Newark’s Chad Sugden excelled as a kickboxer before opting to take the path of boxing. Now he is aiming for his first significant championship as a boxer when he meets Birmingham’s rangy Shakan Pitters for the vacant British light-heavyweight title at a purpose-built production studio in Redditch on August 22 (live on Channel 5 in the UK).
Sudgen (11-1-1, 4 KOs) hails from a fighting family with father Dean a former world kickboxing champion, brother Regis an unbeaten pro welterweight and young brother Bailey another K1 competitor. He originally started in boxing and kickboxing aged five before eventually settling on ‘the sweet science’.
“I started competing in light contact martial arts at eight or nine, had my first amateur boxing bout at just 11 and pursued both sports alongside each other during my teens. But I always loved boxing more,” said Sugden. “That’s what I watched on the television and my idols were boxers as opposed to martial artists. Most of my wins in kick-boxing were down to my hands. I always sparred pro boxers, to keep my hands sharp.
“I had 20 odd amateur fights, got beat in a national junior final and won the Senior Midland ABAs. At 17, I didn’t think I was quite ready to box professionally but accepted a pro kick-boxing contract. When the ABA got wind that I was fighting for money they revoked my amateur boxing card.”
Using all limbs as weapons, Sugden won an ISKA world title, fighting in the US, Middle East, Asia and Europe for five figure purses. “I got used to doing all the press conferences and fighting away from home as an underdog, before huge, fanatical audiences – all experiences that transfer over [to boxing],” said Sugden.
“But I always knew professional boxing was where I wanted to go. The exposure was that much greater. I’d been struggling for a bit with a stress fracture at the bottom of my spine and all the kicking wasn’t helping it.
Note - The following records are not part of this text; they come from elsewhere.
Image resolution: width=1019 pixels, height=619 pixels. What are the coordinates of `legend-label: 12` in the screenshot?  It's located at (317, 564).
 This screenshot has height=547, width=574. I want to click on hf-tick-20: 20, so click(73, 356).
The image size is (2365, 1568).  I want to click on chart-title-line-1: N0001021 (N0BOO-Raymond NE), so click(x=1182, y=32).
At 21, I finally took the plunge.
“With boxing, there’s less weapons to worry about, two less limbs to avoid and the martial fights were shorter, five rounds maximum. Though the kick-boxing is a bit jumpy, darting in and out of range, you had to plant your feet for K1 or you get wiped out.’
The 26-year-old sprung to prominence in boxing with an eye-catching, eight-round draw against former British title challenger Craig Richards at the York Hall last December, despite suffering a broken nose in sparring with WBO super-middleweight champion Billy Joe Saunders shortly beforehand.
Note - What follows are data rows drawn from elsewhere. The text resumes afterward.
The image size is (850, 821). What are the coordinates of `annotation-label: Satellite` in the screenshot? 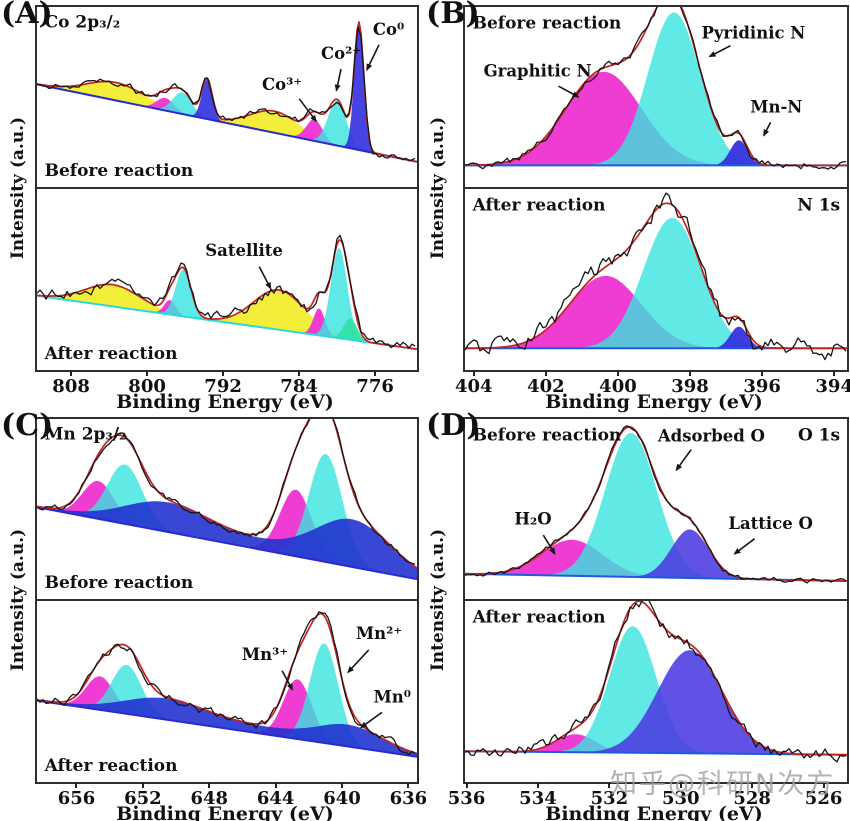 It's located at (244, 250).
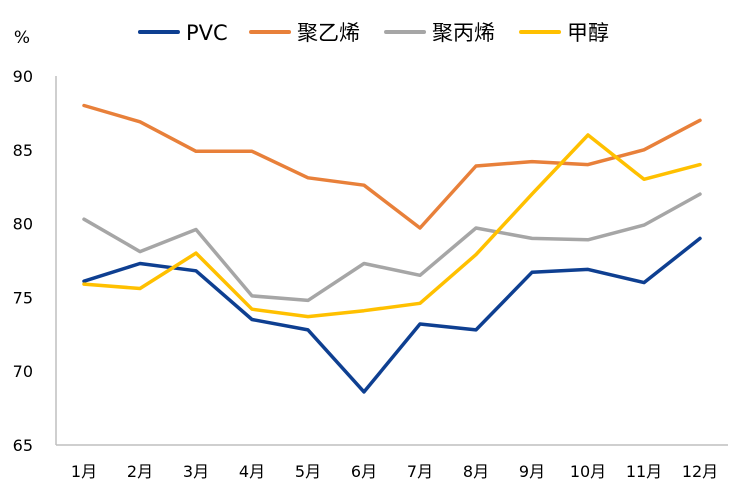 The image size is (749, 500). What do you see at coordinates (23, 372) in the screenshot?
I see `y-tick-label: 70` at bounding box center [23, 372].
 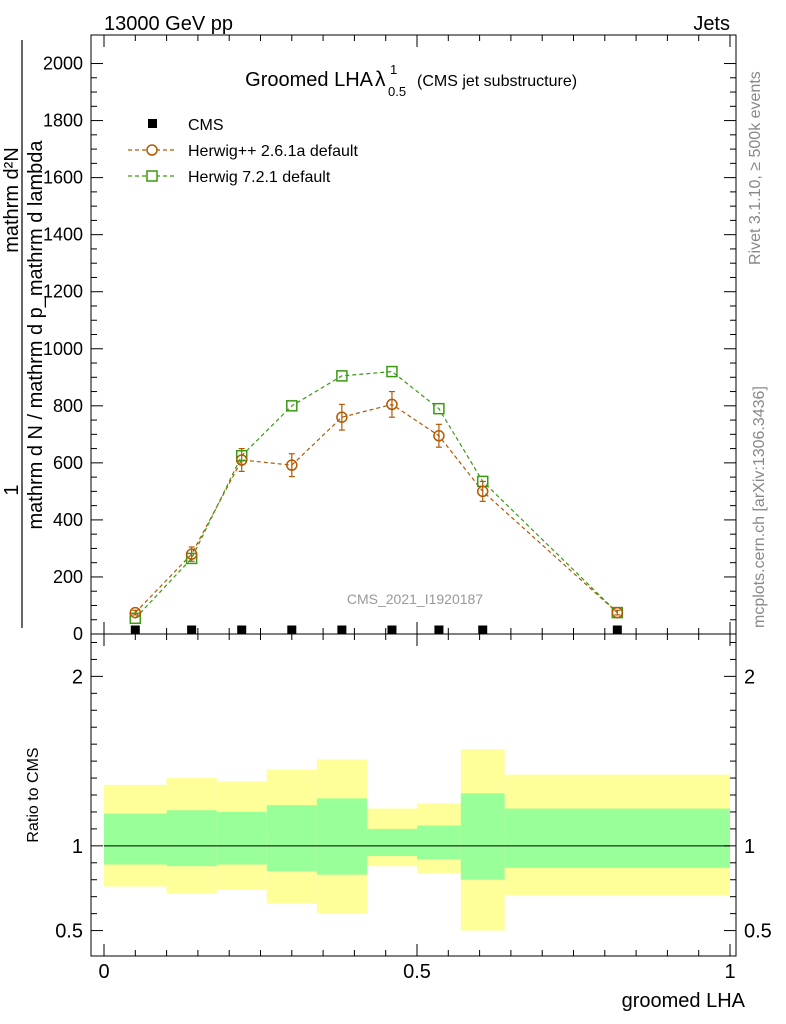 I want to click on rivet-label: Rivet 3.1.10, ≥ 500k events, so click(x=756, y=168).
“Billy Joe Saunders had broken my nose with a big uppercut in sparring but I couldn’t turn Craig Richards down,” said Sugden. “The nose went again in round two and, after that, I just had to focus on nicking rounds. While I can still see and my arms are still working, I’ll fight, man. Craig says he was robbed but no one else was saying that. Though I thought it was close on the night, when I watched it back I thought I edged it by a round.”
Sugden believes the fight with the unbeaten Pitters, live before a national Channel Five audience, will be his coming out party as a boxer.
“I’m an old school, all round operator; a slick, aggressive counter puncher who moves well. I fight every fight differently,” he said. “I bring a presence to the ring. I’m very strong. I’m not the biggest knockout puncher but I’ve stopped a few with body shots.
“I definitely want to defend the belt three times then move on. I’ve aspirations of European and world titles. The British light-heavyweight scene is so strong at the minute. If you’re a player here, you’re a player at world level.”